WHAT THE EXERCISE ASKS: Every line of the data must appear again in the answer, exactly as written.

EXERCISE DATA START

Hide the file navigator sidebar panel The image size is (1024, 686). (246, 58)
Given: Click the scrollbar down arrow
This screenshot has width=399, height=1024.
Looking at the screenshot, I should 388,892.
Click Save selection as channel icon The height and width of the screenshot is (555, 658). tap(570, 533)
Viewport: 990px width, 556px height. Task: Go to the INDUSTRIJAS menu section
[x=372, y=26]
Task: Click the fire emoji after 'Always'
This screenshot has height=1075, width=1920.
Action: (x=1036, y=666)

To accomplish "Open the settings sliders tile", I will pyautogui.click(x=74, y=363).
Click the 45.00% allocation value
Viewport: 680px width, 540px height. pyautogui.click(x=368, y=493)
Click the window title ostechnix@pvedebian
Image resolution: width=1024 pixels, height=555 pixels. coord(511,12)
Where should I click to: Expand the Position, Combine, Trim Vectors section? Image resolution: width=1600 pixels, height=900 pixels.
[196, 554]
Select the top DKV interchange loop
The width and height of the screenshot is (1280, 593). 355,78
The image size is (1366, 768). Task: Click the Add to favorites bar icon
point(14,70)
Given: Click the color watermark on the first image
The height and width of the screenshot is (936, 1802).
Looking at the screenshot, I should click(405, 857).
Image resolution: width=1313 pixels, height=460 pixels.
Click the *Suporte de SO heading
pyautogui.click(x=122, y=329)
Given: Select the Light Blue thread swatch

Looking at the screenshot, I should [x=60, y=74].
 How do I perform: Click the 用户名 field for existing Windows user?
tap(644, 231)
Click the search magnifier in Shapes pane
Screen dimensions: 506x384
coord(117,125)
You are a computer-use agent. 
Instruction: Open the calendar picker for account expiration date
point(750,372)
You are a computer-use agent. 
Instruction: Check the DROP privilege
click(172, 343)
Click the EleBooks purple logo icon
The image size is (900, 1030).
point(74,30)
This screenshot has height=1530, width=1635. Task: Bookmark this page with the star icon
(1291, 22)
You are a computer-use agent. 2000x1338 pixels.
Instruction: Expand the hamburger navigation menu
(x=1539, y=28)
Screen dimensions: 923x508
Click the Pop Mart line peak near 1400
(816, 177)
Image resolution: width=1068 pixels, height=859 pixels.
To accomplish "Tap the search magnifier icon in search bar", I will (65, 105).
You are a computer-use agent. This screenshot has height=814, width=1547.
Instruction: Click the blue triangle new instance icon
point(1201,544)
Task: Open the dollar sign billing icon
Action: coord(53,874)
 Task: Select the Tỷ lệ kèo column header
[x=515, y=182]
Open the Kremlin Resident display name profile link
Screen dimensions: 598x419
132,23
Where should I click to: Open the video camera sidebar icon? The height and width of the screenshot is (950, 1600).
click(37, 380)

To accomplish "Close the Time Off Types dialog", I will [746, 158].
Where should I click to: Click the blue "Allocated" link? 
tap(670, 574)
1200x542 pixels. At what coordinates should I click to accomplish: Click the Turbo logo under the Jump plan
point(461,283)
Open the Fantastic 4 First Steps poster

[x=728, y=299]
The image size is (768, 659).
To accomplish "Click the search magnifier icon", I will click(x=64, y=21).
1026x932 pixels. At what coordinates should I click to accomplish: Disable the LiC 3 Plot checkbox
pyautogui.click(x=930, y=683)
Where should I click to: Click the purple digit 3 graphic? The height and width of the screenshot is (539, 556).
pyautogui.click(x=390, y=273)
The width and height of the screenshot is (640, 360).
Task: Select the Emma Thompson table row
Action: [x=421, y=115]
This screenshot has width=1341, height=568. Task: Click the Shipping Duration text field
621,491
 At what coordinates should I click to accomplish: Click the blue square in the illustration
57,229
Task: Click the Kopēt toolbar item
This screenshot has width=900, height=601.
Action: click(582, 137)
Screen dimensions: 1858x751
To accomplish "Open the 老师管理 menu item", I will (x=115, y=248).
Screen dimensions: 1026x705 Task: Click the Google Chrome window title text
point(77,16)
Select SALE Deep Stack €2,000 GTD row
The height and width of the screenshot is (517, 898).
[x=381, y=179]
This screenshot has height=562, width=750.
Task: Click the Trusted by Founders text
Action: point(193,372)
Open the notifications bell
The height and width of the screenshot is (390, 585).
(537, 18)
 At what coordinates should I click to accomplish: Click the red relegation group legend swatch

EXERCISE DATA END

RESULT OF THE EXERCISE:
Hide the file navigator sidebar panel The image size is (1024, 686). (246, 58)
Given: Click the scrollbar down arrow
This screenshot has width=399, height=1024.
Looking at the screenshot, I should 388,892.
Click Save selection as channel icon The height and width of the screenshot is (555, 658). tap(570, 533)
Viewport: 990px width, 556px height. Task: Go to the INDUSTRIJAS menu section
[x=372, y=26]
Task: Click the fire emoji after 'Always'
This screenshot has height=1075, width=1920.
Action: (x=1036, y=666)

To accomplish "Open the settings sliders tile", I will pyautogui.click(x=74, y=363).
Click the 45.00% allocation value
Viewport: 680px width, 540px height. pyautogui.click(x=368, y=493)
Click the window title ostechnix@pvedebian
Image resolution: width=1024 pixels, height=555 pixels. coord(511,12)
Where should I click to: Expand the Position, Combine, Trim Vectors section? Image resolution: width=1600 pixels, height=900 pixels.
[196, 554]
Select the top DKV interchange loop
The width and height of the screenshot is (1280, 593). 355,78
The image size is (1366, 768). Task: Click the Add to favorites bar icon
point(14,70)
Given: Click the color watermark on the first image
The height and width of the screenshot is (936, 1802).
Looking at the screenshot, I should click(405, 857).
Image resolution: width=1313 pixels, height=460 pixels.
Click the *Suporte de SO heading
pyautogui.click(x=122, y=329)
Given: Select the Light Blue thread swatch

Looking at the screenshot, I should [x=60, y=74].
 How do I perform: Click the 用户名 field for existing Windows user?
tap(644, 231)
Click the search magnifier in Shapes pane
Screen dimensions: 506x384
coord(117,125)
You are a computer-use agent. 
Instruction: Open the calendar picker for account expiration date
point(750,372)
You are a computer-use agent. 
Instruction: Check the DROP privilege
click(172, 343)
Click the EleBooks purple logo icon
The image size is (900, 1030).
point(74,30)
This screenshot has height=1530, width=1635. Task: Bookmark this page with the star icon
(1291, 22)
You are a computer-use agent. 2000x1338 pixels.
Instruction: Expand the hamburger navigation menu
(x=1539, y=28)
Screen dimensions: 923x508
Click the Pop Mart line peak near 1400
(816, 177)
Image resolution: width=1068 pixels, height=859 pixels.
To accomplish "Tap the search magnifier icon in search bar", I will (65, 105).
You are a computer-use agent. This screenshot has height=814, width=1547.
Instruction: Click the blue triangle new instance icon
point(1201,544)
Task: Open the dollar sign billing icon
Action: coord(53,874)
 Task: Select the Tỷ lệ kèo column header
[x=515, y=182]
Open the Kremlin Resident display name profile link
Screen dimensions: 598x419
132,23
Where should I click to: Open the video camera sidebar icon? The height and width of the screenshot is (950, 1600).
click(37, 380)

To accomplish "Close the Time Off Types dialog", I will [746, 158].
Where should I click to: Click the blue "Allocated" link? 
tap(670, 574)
1200x542 pixels. At what coordinates should I click to accomplish: Click the Turbo logo under the Jump plan
point(461,283)
Open the Fantastic 4 First Steps poster

[x=728, y=299]
The image size is (768, 659).
To accomplish "Click the search magnifier icon", I will click(x=64, y=21).
1026x932 pixels. At what coordinates should I click to accomplish: Disable the LiC 3 Plot checkbox
pyautogui.click(x=930, y=683)
Where should I click to: Click the purple digit 3 graphic? The height and width of the screenshot is (539, 556).
pyautogui.click(x=390, y=273)
The width and height of the screenshot is (640, 360).
Task: Select the Emma Thompson table row
Action: [x=421, y=115]
This screenshot has width=1341, height=568. Task: Click the Shipping Duration text field
621,491
 At what coordinates should I click to accomplish: Click the blue square in the illustration
57,229
Task: Click the Kopēt toolbar item
This screenshot has width=900, height=601.
Action: click(582, 137)
Screen dimensions: 1858x751
To accomplish "Open the 老师管理 menu item", I will (x=115, y=248).
Screen dimensions: 1026x705 Task: Click the Google Chrome window title text
point(77,16)
Select SALE Deep Stack €2,000 GTD row
The height and width of the screenshot is (517, 898).
[x=381, y=179]
This screenshot has height=562, width=750.
Task: Click the Trusted by Founders text
Action: point(193,372)
Open the notifications bell
The height and width of the screenshot is (390, 585).
(537, 18)
 At what coordinates should I click to accomplish: Click the red relegation group legend swatch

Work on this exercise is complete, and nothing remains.